### Excerpted text
- - -
January 8, 2019 Read More →

Texas munis say Gibbons Creek coal plant to remain offline this summer

Houston Chronicle:

Gibbons Creek Generating Station, a coal-fired power plant about 20 miles from Bryan near College Station, put the state’s grid operator on notice that the plant will not operate this summer. The closure reduces the state’s already tight power reserves and is sparking forecasts of higher electricity prices.

The Texas Municipal Power Agency, a group comprising the cities of Bryan, Garland, Denton and Greenville, owns the plant and notified the Electric Reliability Council of Texas that it will suspend operations of the 470-megawatt plant through at least the summer. The move follows the shutdown last year of three coal plants with a combined generation capacity of more than 4,000 megawatts — enough to power at least 800,000 Texas homes — by Vistra Energy of Irving.

The loss of Gibbons Creek will cut the projected power reserve margin from the already record low of 8.1 percent to 7.4 percent, just over half of ERCOT’s reserve margin goal of 13.7 percent. The reserve margin measures additional power supplies available to meet unusually high demand, fill in for generators that break down unexpectedly, or both.
- - -
### Data shown
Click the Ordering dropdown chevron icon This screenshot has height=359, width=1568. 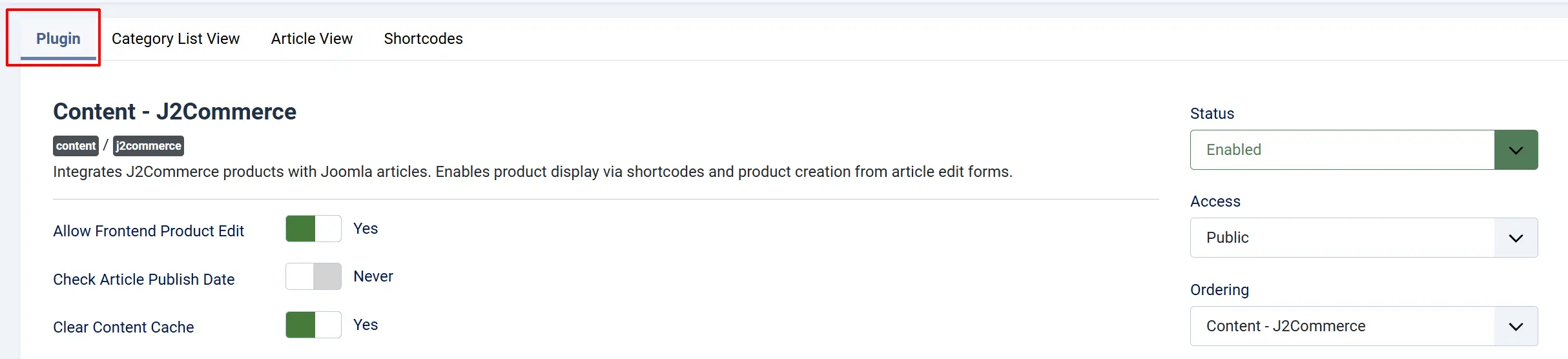coord(1516,326)
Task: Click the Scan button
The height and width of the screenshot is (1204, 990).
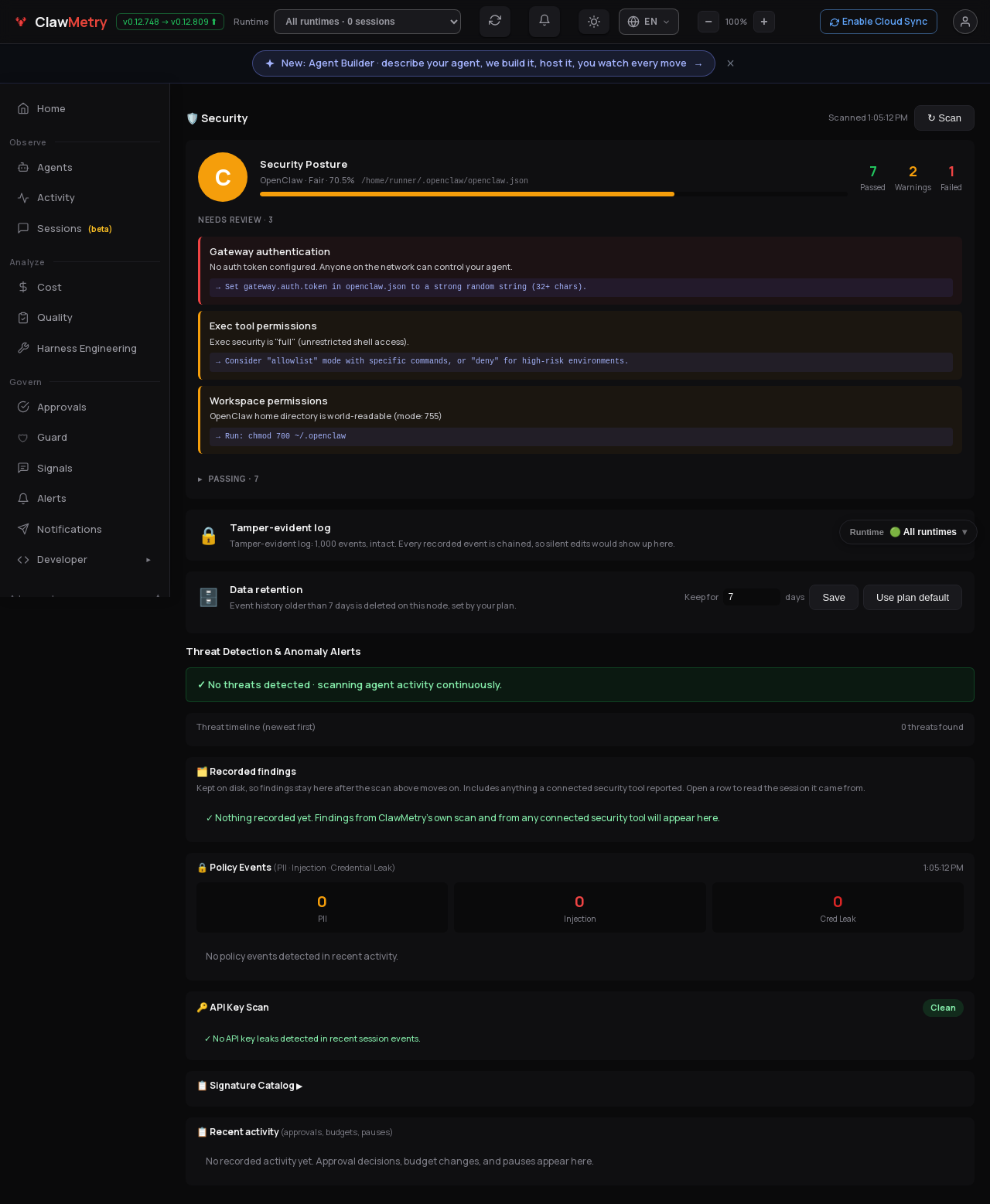Action: (944, 118)
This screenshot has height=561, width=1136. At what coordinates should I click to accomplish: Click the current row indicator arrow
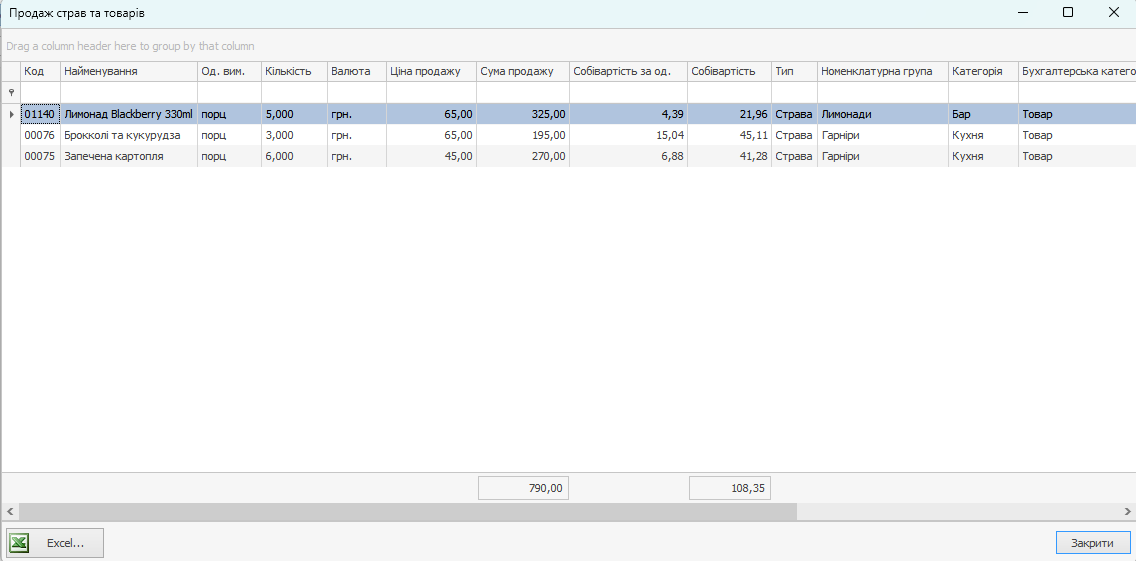coord(11,114)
- - -
### To do
(1) Answer these from the Gibbons Creek article, one answer per line, marked like the questions.
(a) What is the generating capacity of the Gibbons Creek plant?
(b) Which cities make up the Texas Municipal Power Agency?
(c) What is ERCOT's reserve margin goal?
(2) Duplicate the passage of the Gibbons Creek article starting at "Gibbons Creek Generating" and ending at "Energy of Irving.".
(3) Write the next part of the Gibbons Creek article, picking up after its final sentence.

### Responses to the exercise
(1)
(a) 470 megawatts
(b) Bryan, Garland, Denton and Greenville
(c) 13.7 percent

(2)
Gibbons Creek Generating Station, a coal-fired power plant about 20 miles from Bryan near College Station, put the state’s grid operator on notice that the plant will not operate this summer. The closure reduces the state’s already tight power reserves and is sparking forecasts of higher electricity prices.

The Texas Municipal Power Agency, a group comprising the cities of Bryan, Garland, Denton and Greenville, owns the plant and notified the Electric Reliability Council of Texas that it will suspend operations of the 470-megawatt plant through at least the summer. The move follows the shutdown last year of three coal plants with a combined generation capacity of more than 4,000 megawatts — enough to power at least 800,000 Texas homes — by Vistra Energy of Irving.

(3)
Coal-fired power plants have shut down in Texas and across the nation in recent years as they were undercut by cheaper natural gas and the rapidly falling cost of renewable energy, such as wind and solar. For the past two years, Gibbons Creek has operated as a “peaker plant,” dormant except during the scorching summer months when demand soars, supplies dwindle and prices spike.

In recent years, however, additional supplies from other sources, particularly wind, have moderated the summer price spikes that made it worth the cost of keeping peaker plants ready to go into operation. Peaker plants now face the growing likelihood that they may never be called upon to produce power, even as they maintain and staff them.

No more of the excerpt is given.